Fritz Hausjell wurde noch ganz am Anfang gefragt, ob die Angst vor den Identitären nur so etwas sei wie eine mediale Hysterie. „Es ist eine Gruppe, die sich sehr gekonnt inszeniert und dadurch mehr scheint, als sie ist.“ Der Moderator fragt auch hier sofort nach, ob der Schein denn Demokratie bedrohen kann. „Nein, der Schein nicht“, erwidert Hausjell, „aber wir haben doch sozusagen eine Partei in der Regierung (er meint die FPÖ), die auch bisher schon rechtsextreme Ränder hatte und diese Partei besetzt alle Sicherheitsministerien, Innen-, Außen- und Verteidigungsministerium und da geht natürlich eine Gefahr aus, wenn dann in dieser Partei auch Identitäre drinnen sind, die eine neue Spielform des Rechtsextremismus darstellen.“ Alles nur Kindereien im Sandkasten des Ritterguts?
„Ich bin zu alt, ein Identitärer zu sein, aber ich bin der Verleger der Identitären“, stellt Kubitschek sich vor. Für ihn haben die Identitären „metapolitisch, aktivistisch und jugendlich“ große Erfolge. Und selbstverständlich seien auch die Identitären daran interessiert, dort Einfluss zu gewinnen in den Parteien, „die in Demokratien am Ende auch die Macht unter sich ausmachen.“ Das Erfolgrezept der Bewegung sei ihre „intelligente situationistische Provokationsstrategie.“ Für ihn gehören die Identitären und auch er selbst zum Vorfeld solcher Partien wie der AfD und auch der FPÖ. Es sei daher ziemlich banal, dass es hier dann auch zu einer „Verzahnung der Strukturen“ kommen würde. Die Identitären also als Jung-AfD? Der würde der Deutsche Verfassungsschutz aber juchzen und aus dem Prüffall die Verdammnis eines Parteienverbots anstreben.
Nun klingt das aus linker Sicht sicher fast wie ein Geständnis. Denn darum geht es doch immer, wenn in deutschen Medien umrissen werden soll, warum Kubitschek und Co. das ultimative Böse seien, wenn er als Marionettenspieler sowohl des rechten Flügels der AfD wie auch der Identitären hochgeschrieben wird und in Salzburg kaum einmal widerspricht. Und wenn in Deutschland sofort die kontaminierten, zum Teil rechtsextremen Biografien einiger Identitärer als Waffe gegen diese gerichtet werden, spielen sie in dieser Runde an diesem Abend im österreichischen Fernsehen offensichtlich keine Rolle mehr.

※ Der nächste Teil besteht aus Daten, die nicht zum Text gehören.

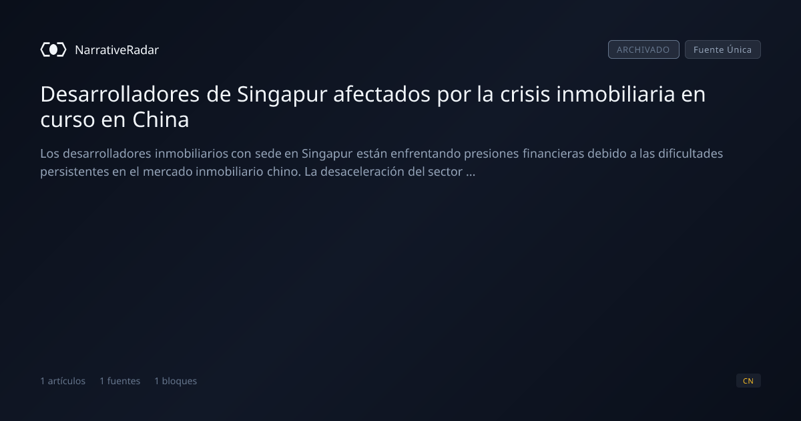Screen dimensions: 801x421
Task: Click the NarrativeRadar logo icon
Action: point(53,49)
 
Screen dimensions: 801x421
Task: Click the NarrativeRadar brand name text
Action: point(117,49)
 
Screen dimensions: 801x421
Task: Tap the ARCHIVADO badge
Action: point(643,49)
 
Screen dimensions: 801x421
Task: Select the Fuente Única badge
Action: point(723,49)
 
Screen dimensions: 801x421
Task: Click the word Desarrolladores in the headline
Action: point(119,94)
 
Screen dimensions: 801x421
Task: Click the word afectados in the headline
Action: point(382,94)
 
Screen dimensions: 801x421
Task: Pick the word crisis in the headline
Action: point(525,94)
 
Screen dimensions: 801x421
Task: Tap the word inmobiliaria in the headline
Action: point(615,94)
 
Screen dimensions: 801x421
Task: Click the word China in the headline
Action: point(161,120)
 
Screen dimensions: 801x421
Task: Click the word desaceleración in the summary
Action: point(362,172)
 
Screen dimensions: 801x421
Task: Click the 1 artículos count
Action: point(63,381)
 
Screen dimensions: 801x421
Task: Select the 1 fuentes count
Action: point(119,381)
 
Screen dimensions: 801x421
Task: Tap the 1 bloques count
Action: point(176,381)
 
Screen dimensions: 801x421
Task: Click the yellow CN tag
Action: point(748,380)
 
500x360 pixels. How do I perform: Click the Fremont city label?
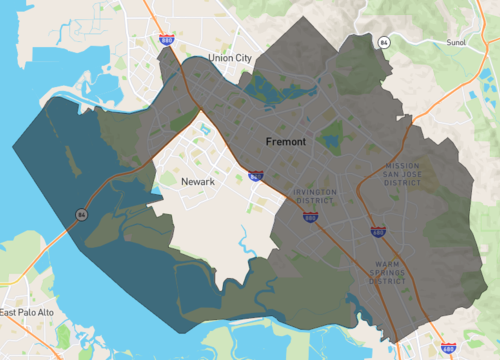(286, 142)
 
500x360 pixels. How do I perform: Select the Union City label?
(230, 58)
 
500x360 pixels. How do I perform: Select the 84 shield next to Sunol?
(384, 42)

Kubitschek kann tatsächlich fast alles unterbringen an diesem Abend im Ausland, wenn er weiter erklärt:
„Ich lehne die Gleichsetzung von radikaler Antifa und Identitären ab. Die radikale Antifa ist eine brutale Gruppe, die in sich Gewaltdialoge führt und sich überlegt, wie man eben tatsächlich mit Gewalt, mit wirklich harter Gewalt und Repression Ziele durchsetzt oder zumindest Gegner mundtot macht oder die Polizei, die Staatsmacht, Dinge angreift. So etwas würden sie bei den Identitären nicht finden – in keiner Publikation, in keiner Handlung. Und diese Gleichsetzung ist mir einfach zuwider.“ Auch an der Stelle ist der Widerspruch der Runde schwach und Broder nickt. Das ist nach deutschen Maßstäben die Absolution. Also doch nur Sandkasten mit revolutionären Spielen? Ist das nicht zu harmlos?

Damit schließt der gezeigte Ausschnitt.